A 33-year-old woman presented with an 18-month history of progressively worsening exertional dyspnea.

Clinical examination revealed a loud second heart sound and a tricuspid regurgitation murmur. ECG demonstrated right axis deviation and RV hypertrophy. Chest radiograph revealed cardiomegaly, prominent pulmonary arteries, and peripheral oligemia (Fig. 24–11).

Her echocardiogram showed marked dilatation of the right-sided cardiac chambers and tricuspid regurgitation (Fig. 24–12). Her estimated PASP was 85 mm Hg. CT pulmonary angiogram revealed no evidence of pulmonary thromboembolic disease, but there was an enlarged main pulmonary artery and a dilated right heart (Fig. 24–13). Cardiac MRI demonstrated interventricular septal bowing and RV dilation, and planimetric evaluation revealed a markedly increased RVEDV, low LVEDV, and low stroke volume (Fig. 24–14).

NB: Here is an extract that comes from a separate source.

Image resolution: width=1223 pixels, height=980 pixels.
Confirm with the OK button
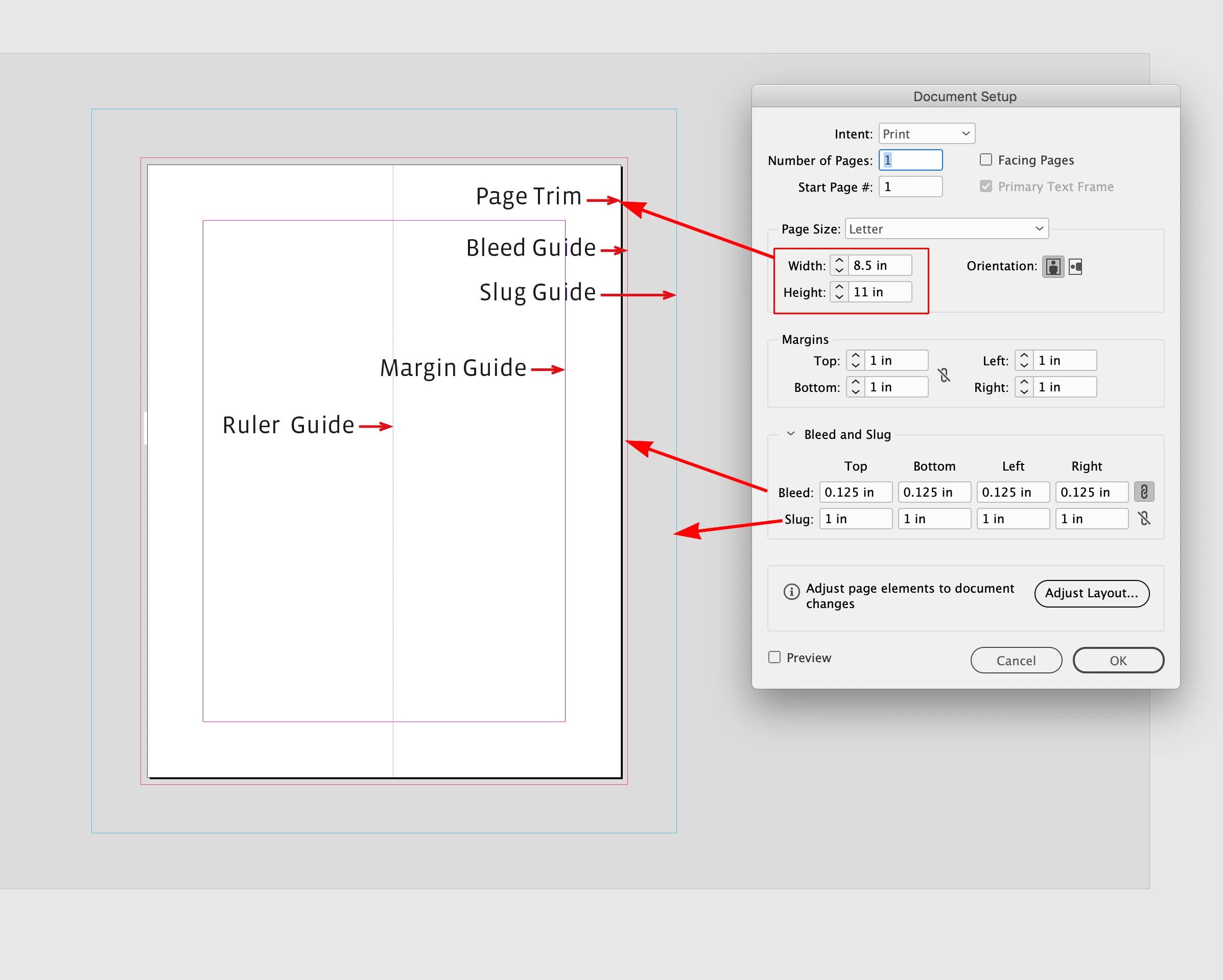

She proceeded to right heart catheterization, where her mean PAP was elevated at 50 mm Hg, PVR was elevated at 12 Wood units, and cardiac output was low at 3.0 L/min. No other cause of PAH could be identified, so she was diagnosed as having IPAH. The patient was commenced on anticoagulation and the endothelin antagonist bosentan.

After 12 months of disease-targeted therapy, she had noticed a reduction in dyspnea, her 6-minute walk test had improved, and repeat cardiac MRI demonstrated an improvement in stroke volume and cardiac output, with a reduction in RV dilatation (Fig. 24–15).